TASK BRIEF: Take every line from the data that has the word "logo" in it.

SOURCE MATERIAL:
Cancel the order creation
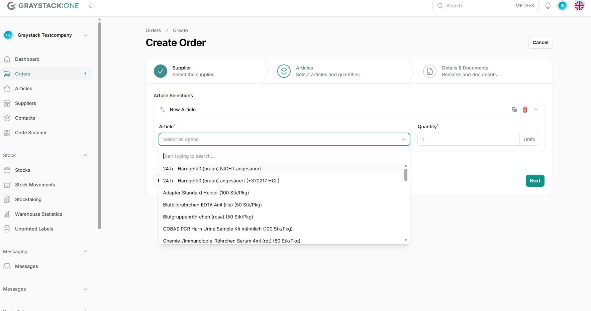Screen dimensions: 591x311 coord(540,42)
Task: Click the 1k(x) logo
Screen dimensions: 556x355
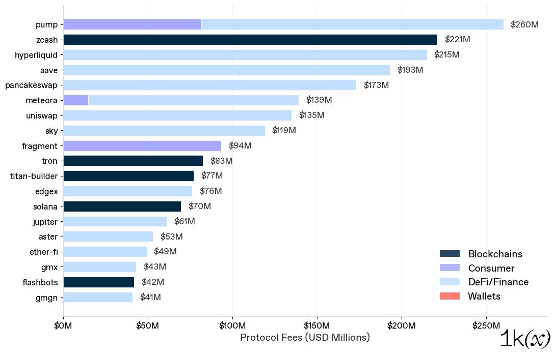Action: coord(525,339)
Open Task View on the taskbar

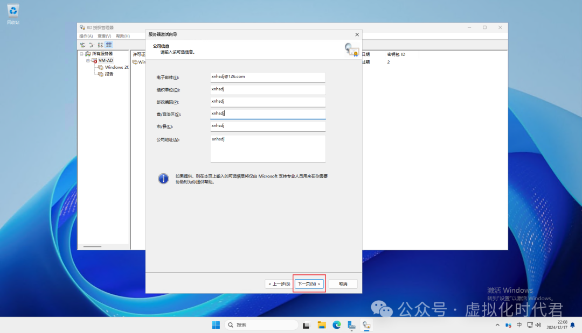[x=307, y=325]
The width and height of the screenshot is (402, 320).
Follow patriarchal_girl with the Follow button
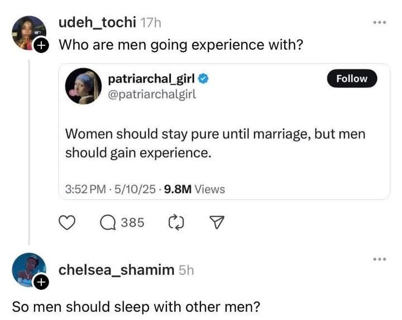point(352,78)
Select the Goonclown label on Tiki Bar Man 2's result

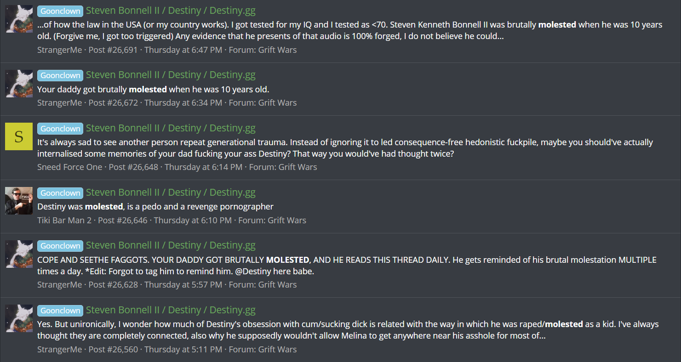coord(60,193)
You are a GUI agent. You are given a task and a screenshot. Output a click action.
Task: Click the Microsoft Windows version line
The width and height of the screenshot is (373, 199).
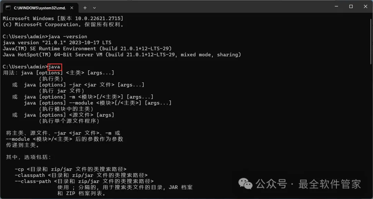point(63,19)
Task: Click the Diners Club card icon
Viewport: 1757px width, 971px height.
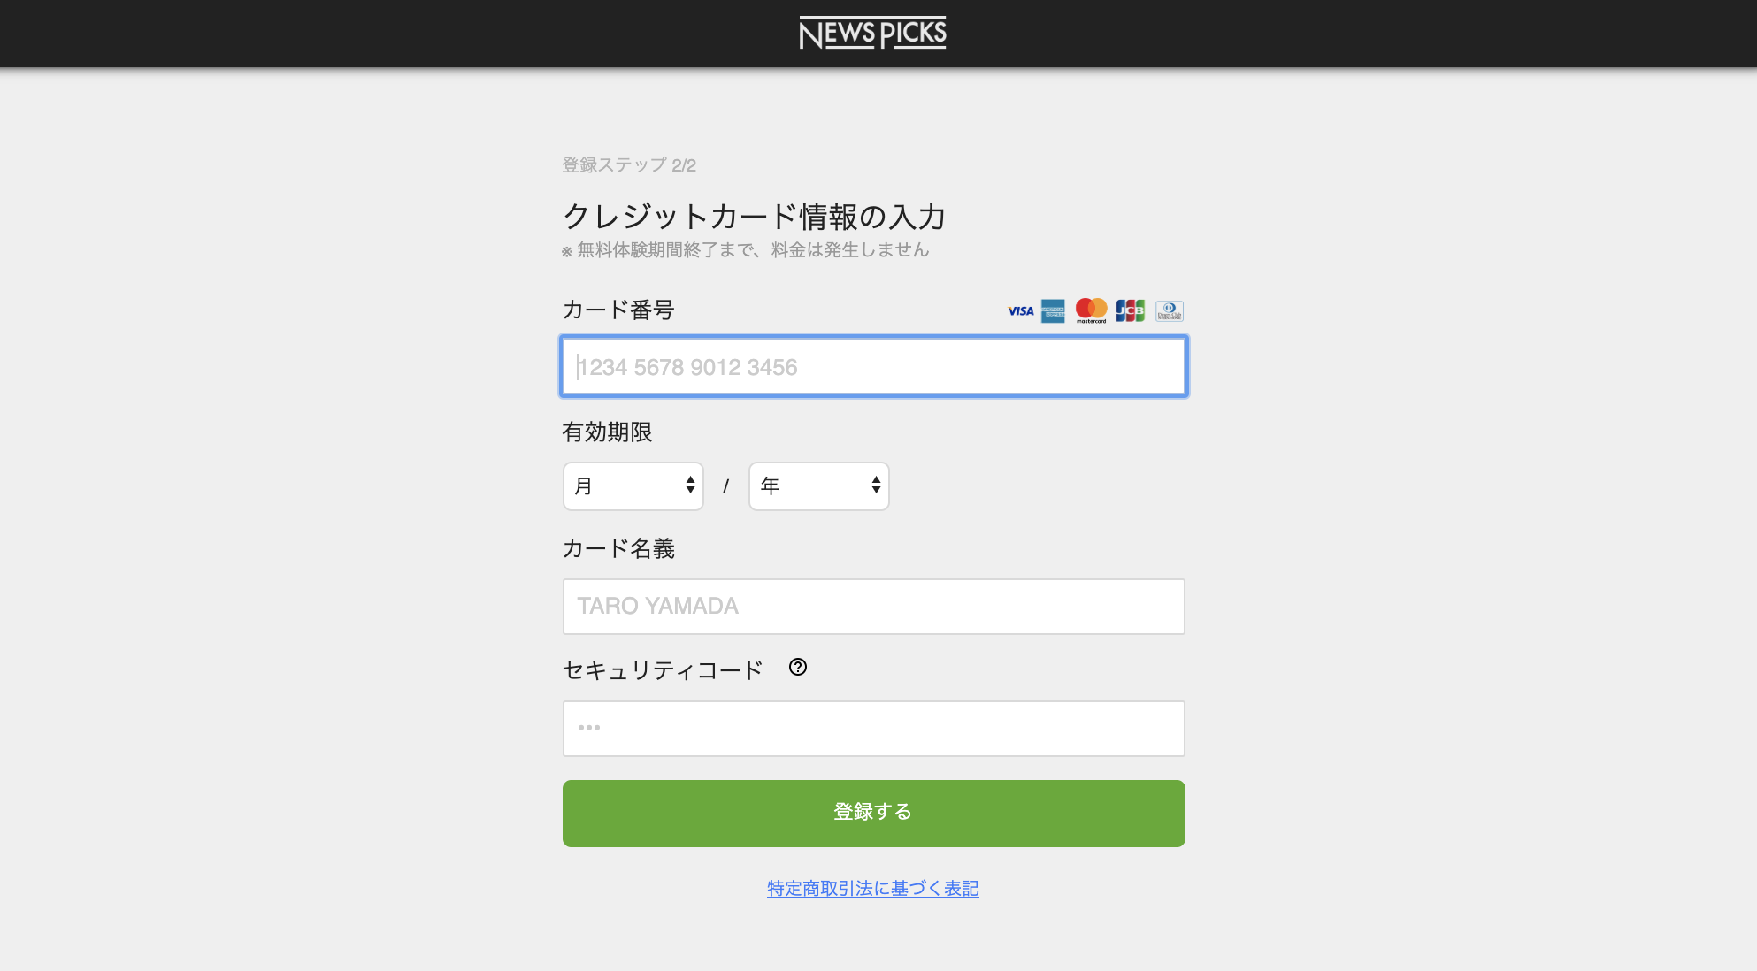Action: [x=1169, y=311]
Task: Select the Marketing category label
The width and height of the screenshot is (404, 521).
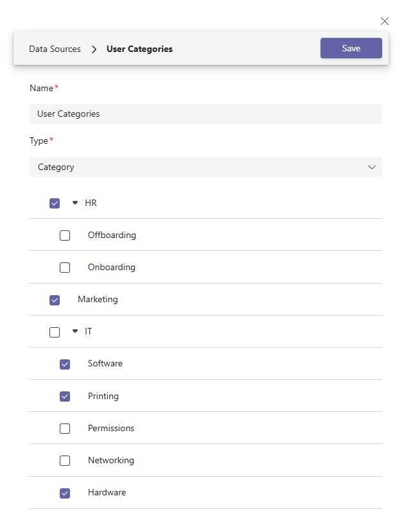Action: coord(98,299)
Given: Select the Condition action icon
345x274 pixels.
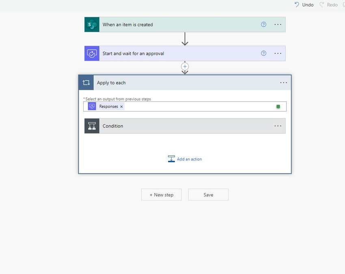Looking at the screenshot, I should [92, 126].
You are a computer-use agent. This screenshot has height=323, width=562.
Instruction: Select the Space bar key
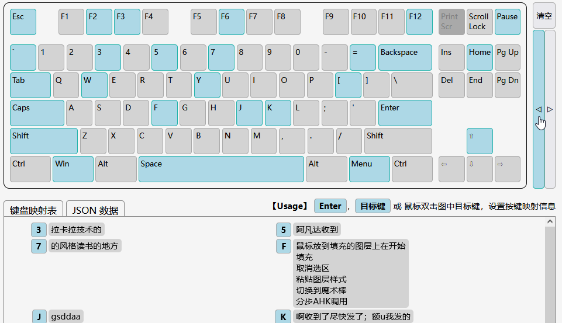(x=221, y=169)
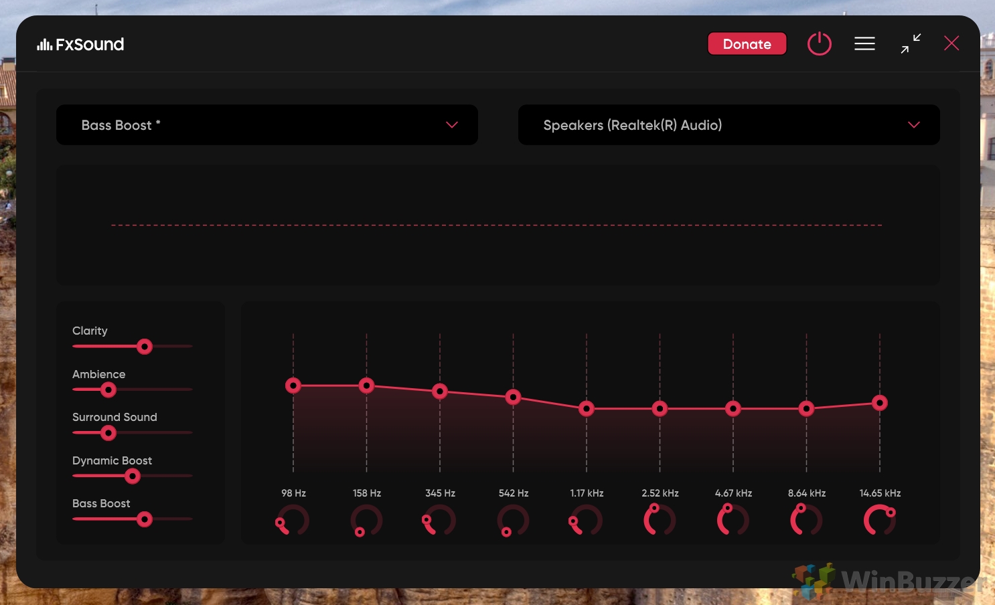Open the Bass Boost preset dropdown
This screenshot has height=605, width=995.
pyautogui.click(x=267, y=125)
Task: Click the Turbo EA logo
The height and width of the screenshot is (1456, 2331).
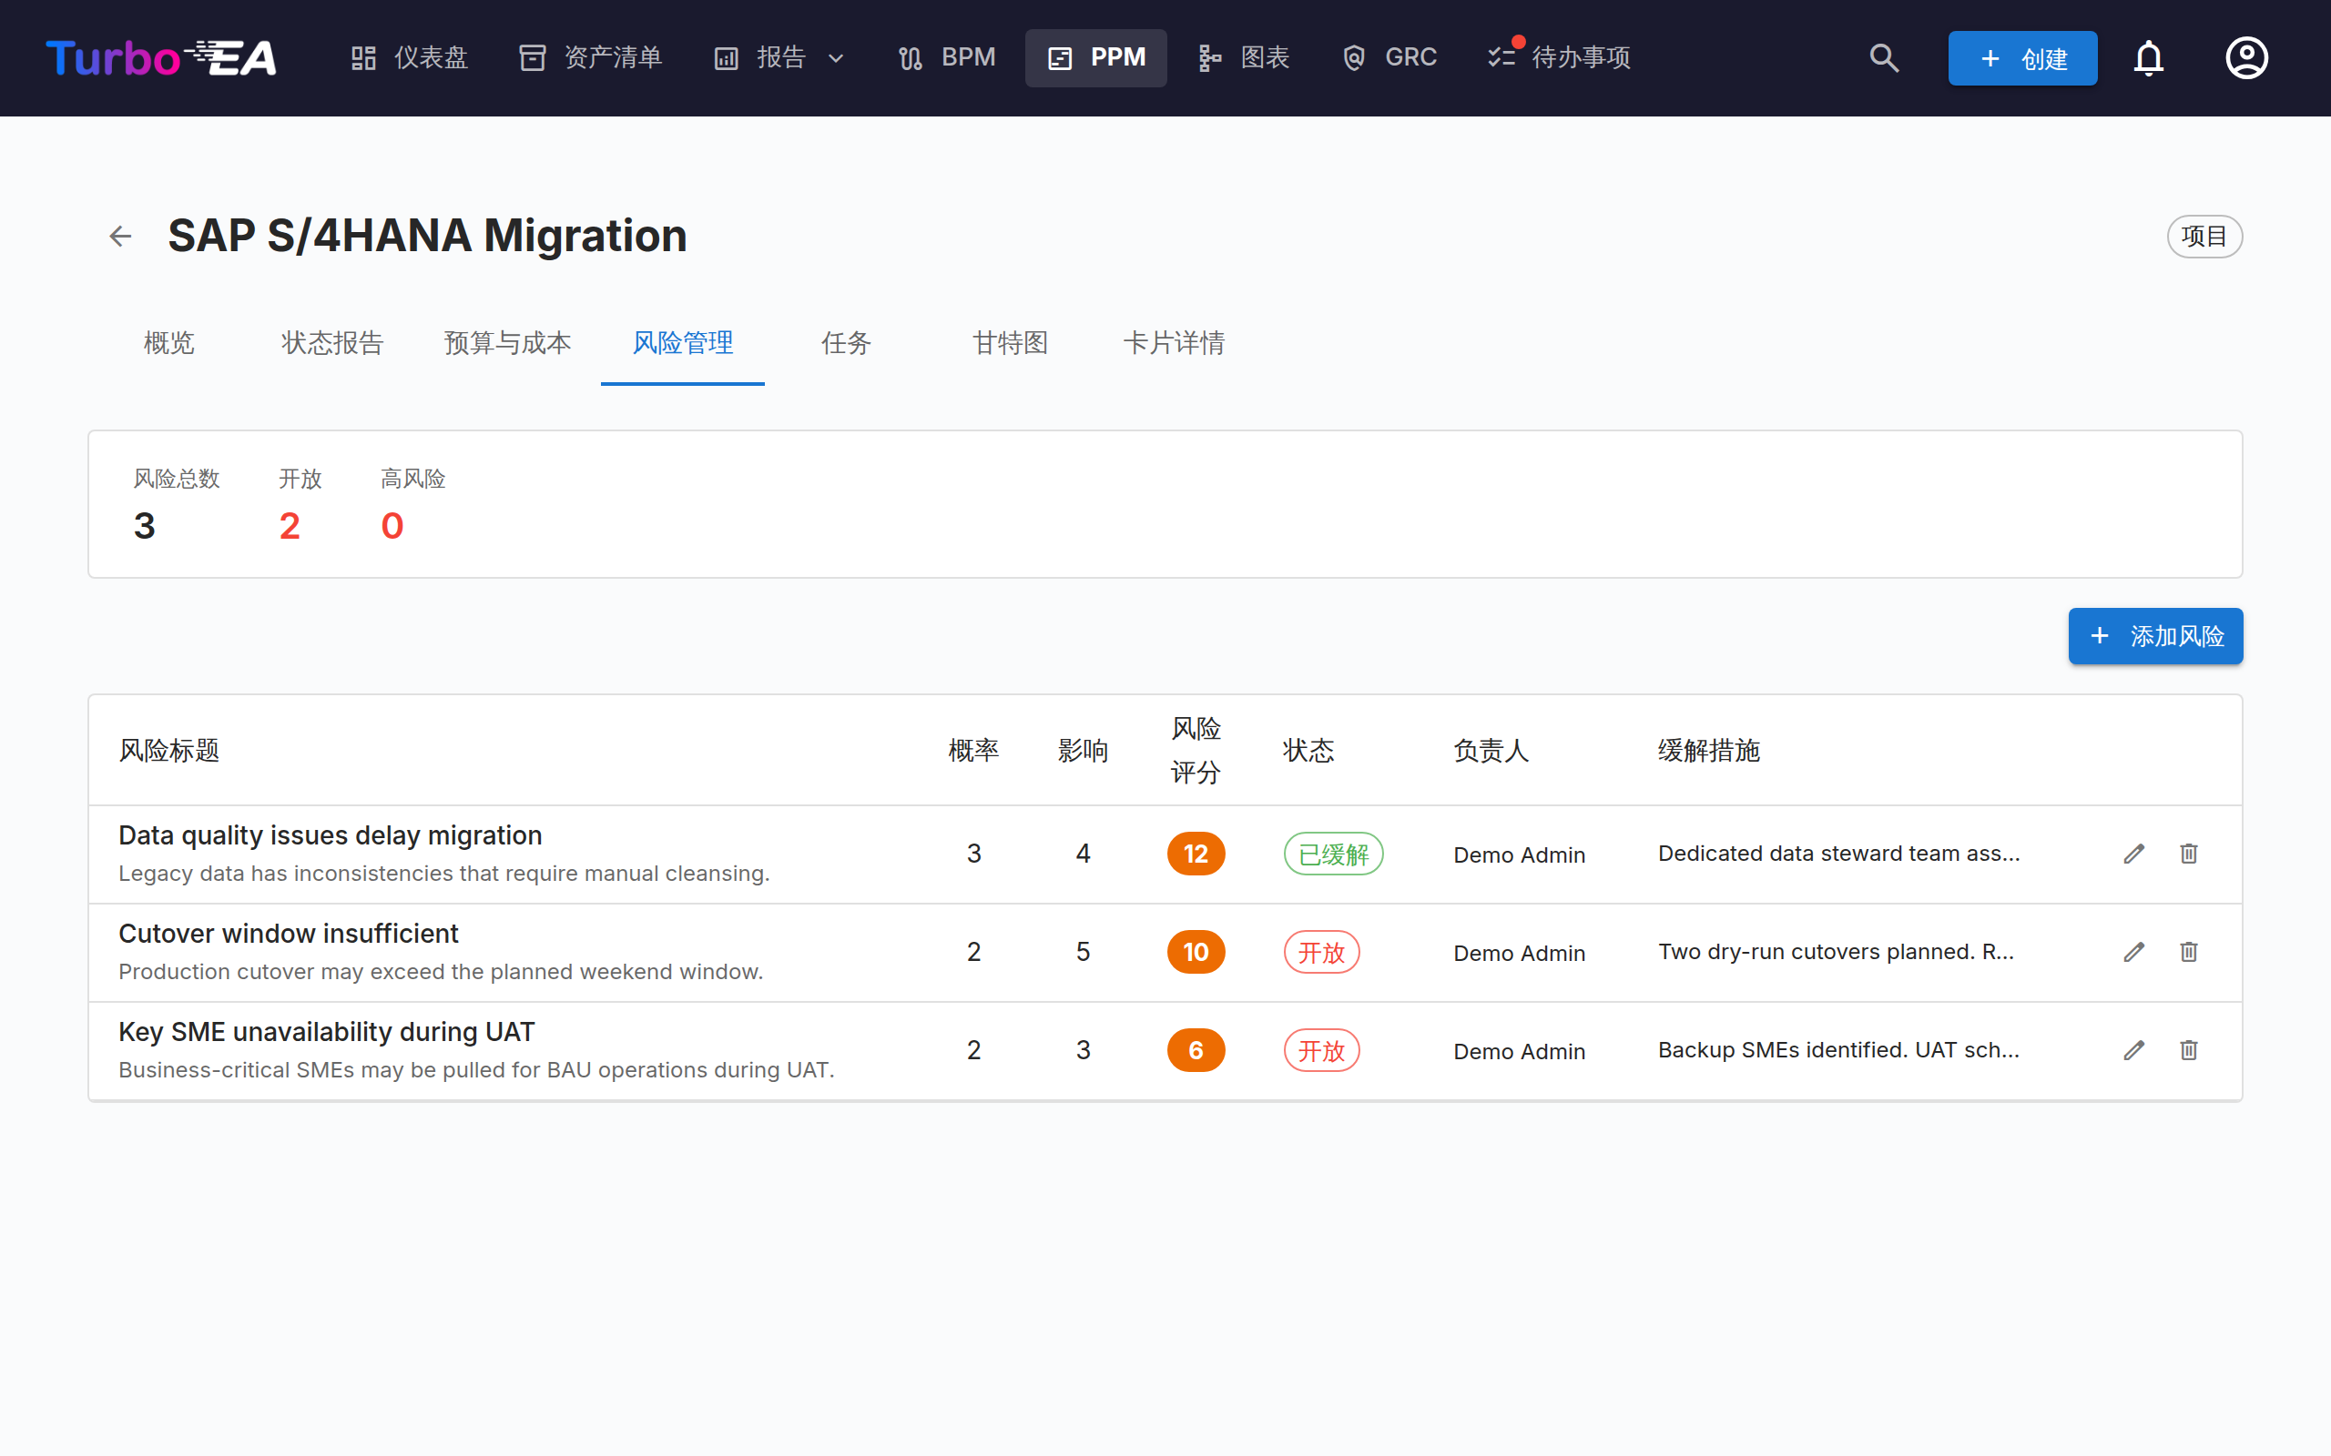Action: coord(161,58)
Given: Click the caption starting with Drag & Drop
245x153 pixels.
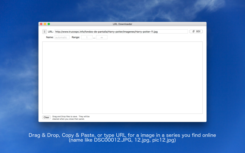Looking at the screenshot, I should [x=122, y=135].
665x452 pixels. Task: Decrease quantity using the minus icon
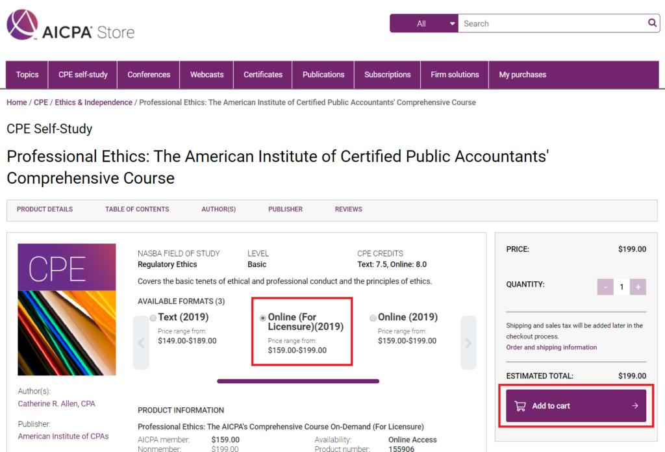pos(605,286)

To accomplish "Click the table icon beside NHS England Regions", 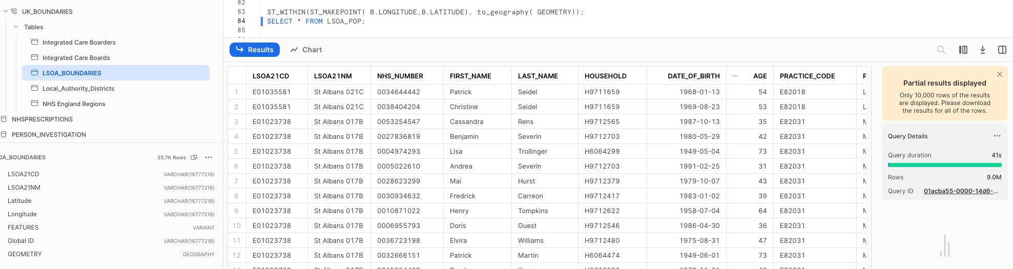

TASK OUTPUT:
Task: Click the 1k(x) logo
Task: Click the Turbo EA logo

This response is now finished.